On Wed, 22 Jan 2003, Sheldon Rampton wrote:
Jimmy Wales wrote:
O.k., then we're likely so far apart in
political opinions that we'll
have a hard time agreeing on very much. If 90% of a population is
white, and votes in fair and open democratic elections to impose
rights violations ("separate but equal" or worse) on the 10% that is
black, you'd consider that a morally appropriate outcome? I don't
think so, but that's what I mean when I say that majority rule is
morally repugnant.
I agree, that would be morally repugnant, but no serious proponent of
majority rule advocates that sort of thing.
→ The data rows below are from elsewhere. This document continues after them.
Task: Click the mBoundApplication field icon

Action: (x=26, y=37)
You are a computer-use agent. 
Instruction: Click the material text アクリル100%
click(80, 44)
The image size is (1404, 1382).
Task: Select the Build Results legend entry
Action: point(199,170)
The standard formulation
is that the "majority rules, but the minority has rights." The
question of how to define the boundary between majority rulership and
minority rights has always been difficult to define, but that
fundamental problem doesn't get any better if you resort to the only
viable alternative to majority rule, which is one-man dictatorship or
rule by a minority elite.
The alternative is the so-called "Rule of law" i.e. that we are ruled by
laws not men. This is the underlying idea behind a Republic, and the
purpose of a written constitution. It limits what one group (typically a
plurality or majority) can use the government to do to other groups.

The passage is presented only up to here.